***** RECORDS FOR THIS TASK

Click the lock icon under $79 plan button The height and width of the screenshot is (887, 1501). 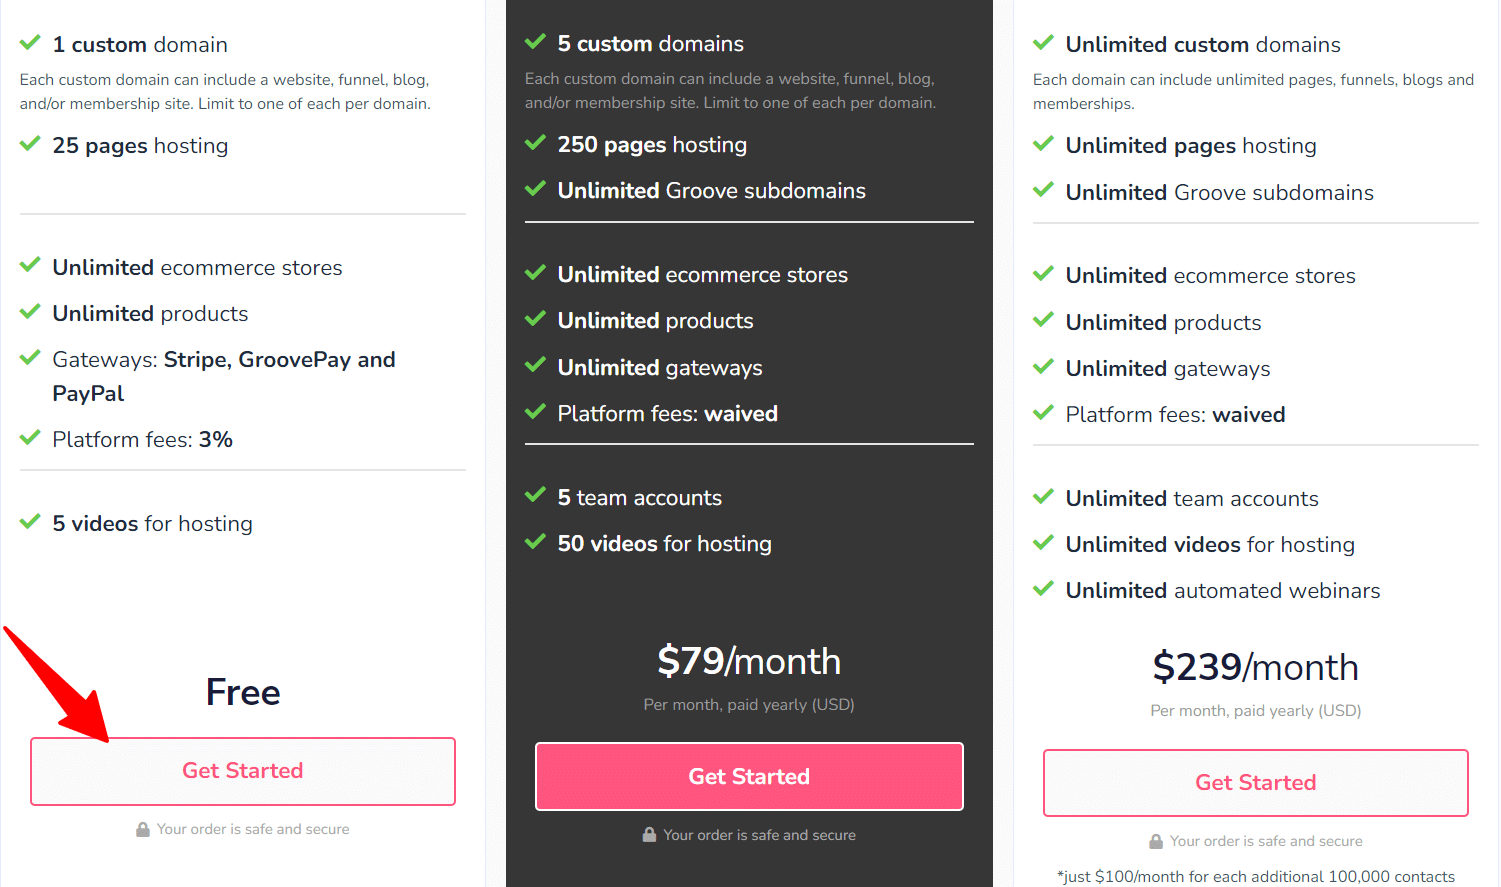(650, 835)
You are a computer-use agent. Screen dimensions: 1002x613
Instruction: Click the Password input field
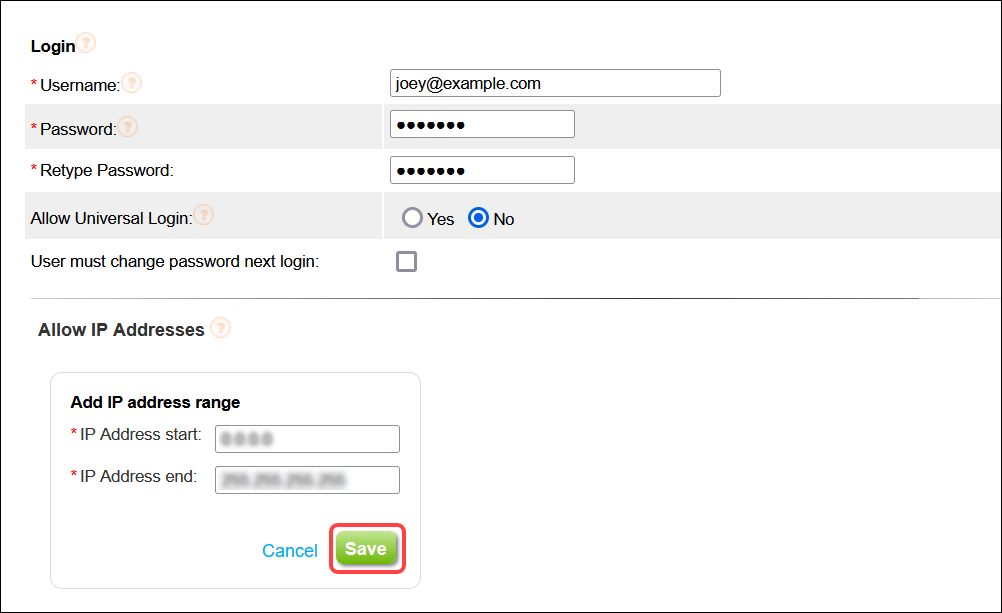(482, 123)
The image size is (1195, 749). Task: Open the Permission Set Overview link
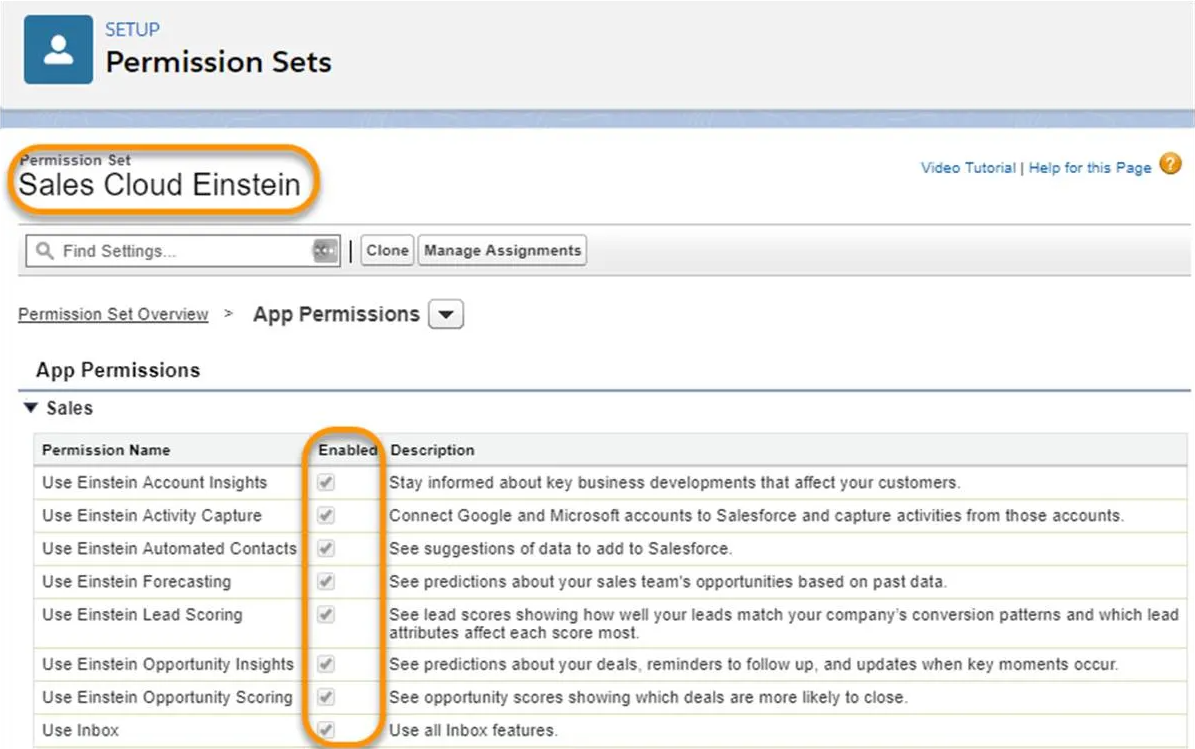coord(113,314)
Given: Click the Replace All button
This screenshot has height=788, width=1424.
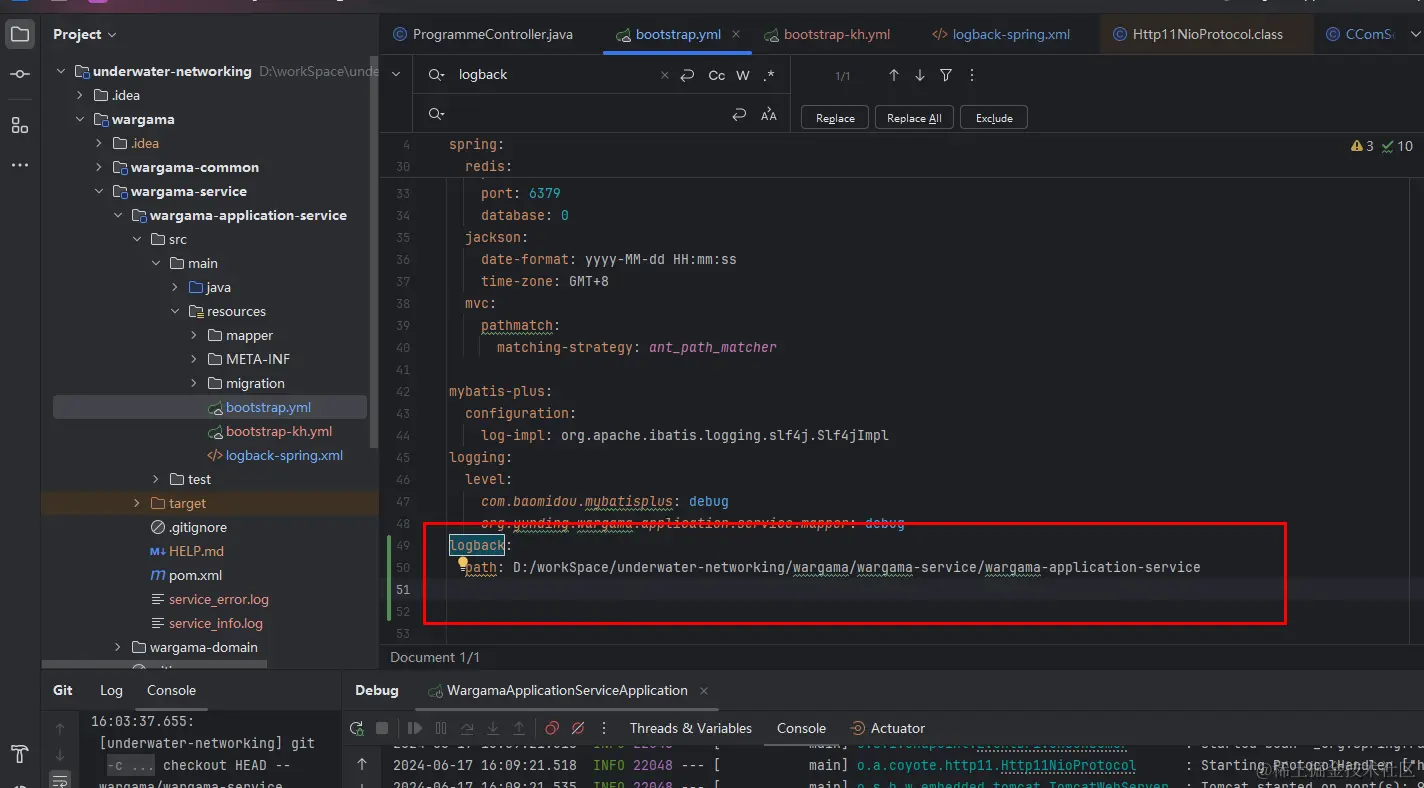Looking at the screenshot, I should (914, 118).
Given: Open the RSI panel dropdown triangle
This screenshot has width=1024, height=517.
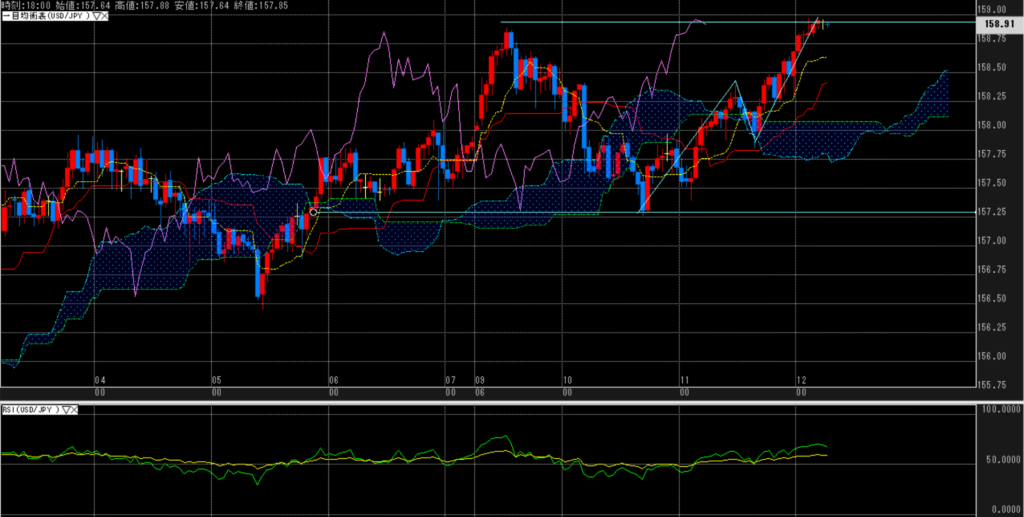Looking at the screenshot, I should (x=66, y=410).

**********

__TASK DETAILS__.
Render the lines above as a numbered list, beginning with the line containing "The image size" and continuing through the line containing "Looking at the screenshot, I should (914, 118).", skipping any blank lines. Leave the pictures out of your answer.

__ANSWER FOR THE TASK__.
1. The image size is (1195, 749). Task: Open the Permission Set Overview link
2. coord(113,314)
3. Given: Click the Replace All button
4. This screenshot has height=788, width=1424.
5. Looking at the screenshot, I should (914, 118).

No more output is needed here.